__Work item__:
Reproduce the records exactly, beginning with their first line and ending with the line that contains "The height and width of the screenshot is (790, 1512).", and output nothing more.

___ Records supplied

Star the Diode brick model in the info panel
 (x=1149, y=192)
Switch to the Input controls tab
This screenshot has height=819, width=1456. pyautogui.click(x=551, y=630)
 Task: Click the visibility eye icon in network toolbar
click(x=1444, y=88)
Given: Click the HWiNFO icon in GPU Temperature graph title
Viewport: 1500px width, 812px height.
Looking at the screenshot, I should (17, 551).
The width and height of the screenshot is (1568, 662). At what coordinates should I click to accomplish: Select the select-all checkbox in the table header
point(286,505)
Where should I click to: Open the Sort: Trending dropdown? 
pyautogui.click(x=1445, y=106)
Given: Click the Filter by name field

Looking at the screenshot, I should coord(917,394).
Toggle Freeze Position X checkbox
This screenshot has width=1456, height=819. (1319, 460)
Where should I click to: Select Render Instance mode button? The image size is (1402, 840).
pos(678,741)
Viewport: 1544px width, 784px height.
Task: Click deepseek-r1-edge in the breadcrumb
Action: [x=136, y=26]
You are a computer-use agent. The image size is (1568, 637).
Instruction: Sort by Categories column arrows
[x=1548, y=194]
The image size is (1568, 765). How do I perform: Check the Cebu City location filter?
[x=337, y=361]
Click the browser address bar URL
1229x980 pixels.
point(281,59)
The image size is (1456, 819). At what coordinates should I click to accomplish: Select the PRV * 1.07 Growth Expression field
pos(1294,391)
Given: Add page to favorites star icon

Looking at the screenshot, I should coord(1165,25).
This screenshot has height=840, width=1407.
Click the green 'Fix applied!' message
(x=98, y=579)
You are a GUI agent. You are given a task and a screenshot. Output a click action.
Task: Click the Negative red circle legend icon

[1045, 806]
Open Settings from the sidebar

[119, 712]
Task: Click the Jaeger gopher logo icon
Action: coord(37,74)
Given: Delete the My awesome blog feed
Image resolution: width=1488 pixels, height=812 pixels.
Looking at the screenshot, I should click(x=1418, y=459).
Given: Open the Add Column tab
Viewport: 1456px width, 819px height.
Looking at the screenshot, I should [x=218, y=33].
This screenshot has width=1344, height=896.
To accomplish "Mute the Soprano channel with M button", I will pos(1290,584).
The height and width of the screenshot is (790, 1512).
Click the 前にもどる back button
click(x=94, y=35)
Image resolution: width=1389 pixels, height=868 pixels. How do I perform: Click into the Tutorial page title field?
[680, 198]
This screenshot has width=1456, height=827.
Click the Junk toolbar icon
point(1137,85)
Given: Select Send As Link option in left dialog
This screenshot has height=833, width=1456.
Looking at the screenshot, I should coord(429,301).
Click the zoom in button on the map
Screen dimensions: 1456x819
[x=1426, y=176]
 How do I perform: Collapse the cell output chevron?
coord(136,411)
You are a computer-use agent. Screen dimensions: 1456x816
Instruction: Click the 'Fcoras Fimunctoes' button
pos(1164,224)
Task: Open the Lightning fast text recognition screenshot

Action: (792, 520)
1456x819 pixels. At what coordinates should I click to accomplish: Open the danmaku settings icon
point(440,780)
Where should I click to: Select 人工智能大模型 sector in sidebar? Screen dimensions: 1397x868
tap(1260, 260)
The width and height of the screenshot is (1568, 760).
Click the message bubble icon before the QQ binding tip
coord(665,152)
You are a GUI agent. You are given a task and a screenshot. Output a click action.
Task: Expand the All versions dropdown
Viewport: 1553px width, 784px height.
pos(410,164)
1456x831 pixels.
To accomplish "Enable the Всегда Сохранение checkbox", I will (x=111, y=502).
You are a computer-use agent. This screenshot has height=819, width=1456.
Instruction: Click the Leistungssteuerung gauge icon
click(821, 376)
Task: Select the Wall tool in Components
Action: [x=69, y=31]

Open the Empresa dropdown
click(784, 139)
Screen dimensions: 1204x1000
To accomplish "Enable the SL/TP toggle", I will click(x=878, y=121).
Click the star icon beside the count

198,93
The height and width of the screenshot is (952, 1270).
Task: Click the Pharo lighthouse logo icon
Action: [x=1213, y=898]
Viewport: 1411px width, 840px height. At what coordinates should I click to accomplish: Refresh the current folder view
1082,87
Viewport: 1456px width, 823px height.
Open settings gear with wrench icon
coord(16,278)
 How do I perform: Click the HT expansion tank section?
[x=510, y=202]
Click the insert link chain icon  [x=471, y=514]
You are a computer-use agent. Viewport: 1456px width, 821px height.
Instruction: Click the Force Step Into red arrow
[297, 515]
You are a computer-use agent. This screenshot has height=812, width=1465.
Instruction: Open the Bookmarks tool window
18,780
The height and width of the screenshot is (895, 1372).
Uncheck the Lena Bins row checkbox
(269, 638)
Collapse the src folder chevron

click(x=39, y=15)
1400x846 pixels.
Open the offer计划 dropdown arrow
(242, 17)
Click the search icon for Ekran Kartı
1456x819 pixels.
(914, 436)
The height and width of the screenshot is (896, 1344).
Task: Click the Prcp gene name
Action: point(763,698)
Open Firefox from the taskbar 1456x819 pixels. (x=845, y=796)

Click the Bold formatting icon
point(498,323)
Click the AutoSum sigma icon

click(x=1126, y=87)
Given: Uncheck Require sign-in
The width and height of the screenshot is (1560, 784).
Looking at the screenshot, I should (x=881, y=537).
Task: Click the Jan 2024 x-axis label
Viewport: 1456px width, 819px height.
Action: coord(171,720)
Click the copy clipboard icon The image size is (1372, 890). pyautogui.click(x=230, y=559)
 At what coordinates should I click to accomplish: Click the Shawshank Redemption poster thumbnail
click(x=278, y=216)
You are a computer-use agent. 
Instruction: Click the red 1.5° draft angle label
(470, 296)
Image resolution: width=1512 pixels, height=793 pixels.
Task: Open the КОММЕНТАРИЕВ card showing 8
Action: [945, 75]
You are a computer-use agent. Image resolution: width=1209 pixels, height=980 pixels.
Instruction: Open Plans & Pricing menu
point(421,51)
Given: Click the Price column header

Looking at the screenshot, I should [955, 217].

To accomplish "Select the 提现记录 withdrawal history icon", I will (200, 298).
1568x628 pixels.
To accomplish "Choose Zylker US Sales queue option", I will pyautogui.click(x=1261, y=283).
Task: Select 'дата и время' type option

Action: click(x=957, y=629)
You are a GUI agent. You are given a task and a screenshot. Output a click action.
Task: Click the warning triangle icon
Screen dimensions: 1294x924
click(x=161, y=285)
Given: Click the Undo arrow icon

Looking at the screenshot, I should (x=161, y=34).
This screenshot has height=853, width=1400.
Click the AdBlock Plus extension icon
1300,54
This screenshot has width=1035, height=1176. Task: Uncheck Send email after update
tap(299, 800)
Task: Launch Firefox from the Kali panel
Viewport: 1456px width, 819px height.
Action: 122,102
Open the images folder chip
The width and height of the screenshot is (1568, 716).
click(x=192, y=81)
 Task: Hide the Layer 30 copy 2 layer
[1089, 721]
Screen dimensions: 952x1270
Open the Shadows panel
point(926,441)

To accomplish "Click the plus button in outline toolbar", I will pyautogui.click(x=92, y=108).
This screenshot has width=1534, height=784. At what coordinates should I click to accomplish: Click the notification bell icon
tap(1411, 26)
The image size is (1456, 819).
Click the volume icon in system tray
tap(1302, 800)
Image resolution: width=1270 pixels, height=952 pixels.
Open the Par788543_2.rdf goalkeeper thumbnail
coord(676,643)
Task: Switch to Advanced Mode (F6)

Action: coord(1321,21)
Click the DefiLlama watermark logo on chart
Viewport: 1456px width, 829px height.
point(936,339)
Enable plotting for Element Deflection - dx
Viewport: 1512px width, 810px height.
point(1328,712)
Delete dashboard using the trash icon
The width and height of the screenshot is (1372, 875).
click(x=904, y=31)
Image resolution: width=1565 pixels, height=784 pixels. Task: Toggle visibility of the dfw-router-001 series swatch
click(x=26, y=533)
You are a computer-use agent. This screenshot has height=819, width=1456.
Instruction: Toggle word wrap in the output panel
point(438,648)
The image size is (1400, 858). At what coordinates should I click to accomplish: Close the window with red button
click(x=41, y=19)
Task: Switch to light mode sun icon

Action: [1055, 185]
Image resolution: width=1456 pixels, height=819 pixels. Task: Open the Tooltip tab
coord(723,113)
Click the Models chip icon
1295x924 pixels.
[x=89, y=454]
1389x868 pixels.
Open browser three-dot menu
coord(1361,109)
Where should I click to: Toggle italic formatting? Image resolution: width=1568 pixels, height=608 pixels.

______

__Completed task__:
Star the Diode brick model in the info panel
 (x=1149, y=192)
Switch to the Input controls tab
This screenshot has height=819, width=1456. pyautogui.click(x=551, y=630)
 Task: Click the visibility eye icon in network toolbar
click(x=1444, y=88)
Given: Click the HWiNFO icon in GPU Temperature graph title
Viewport: 1500px width, 812px height.
Looking at the screenshot, I should (17, 551).
The width and height of the screenshot is (1568, 662). At what coordinates should I click to accomplish: Select the select-all checkbox in the table header
point(286,505)
Where should I click to: Open the Sort: Trending dropdown? 
pyautogui.click(x=1445, y=106)
Given: Click the Filter by name field

Looking at the screenshot, I should coord(917,394).
Toggle Freeze Position X checkbox
This screenshot has width=1456, height=819. (1319, 460)
Where should I click to: Select Render Instance mode button? The image size is (1402, 840).
pos(678,741)
Viewport: 1544px width, 784px height.
Task: Click deepseek-r1-edge in the breadcrumb
Action: [x=136, y=26]
You are a computer-use agent. The image size is (1568, 637).
Instruction: Sort by Categories column arrows
[x=1548, y=194]
The image size is (1568, 765). How do I perform: Check the Cebu City location filter?
[x=337, y=361]
Click the browser address bar URL
1229x980 pixels.
point(281,59)
The image size is (1456, 819). At what coordinates should I click to accomplish: Select the PRV * 1.07 Growth Expression field
pos(1294,391)
Given: Add page to favorites star icon

Looking at the screenshot, I should coord(1165,25).
This screenshot has height=840, width=1407.
Click the green 'Fix applied!' message
(x=98, y=579)
You are a GUI agent. You are given a task and a screenshot. Output a click action.
Task: Click the Negative red circle legend icon

[1045, 806]
Open Settings from the sidebar

[119, 712]
Task: Click the Jaeger gopher logo icon
Action: coord(37,74)
Given: Delete the My awesome blog feed
Image resolution: width=1488 pixels, height=812 pixels.
Looking at the screenshot, I should click(x=1418, y=459).
Given: Open the Add Column tab
Viewport: 1456px width, 819px height.
Looking at the screenshot, I should [x=218, y=33].
This screenshot has width=1344, height=896.
To accomplish "Mute the Soprano channel with M button", I will pos(1290,584).
The height and width of the screenshot is (790, 1512).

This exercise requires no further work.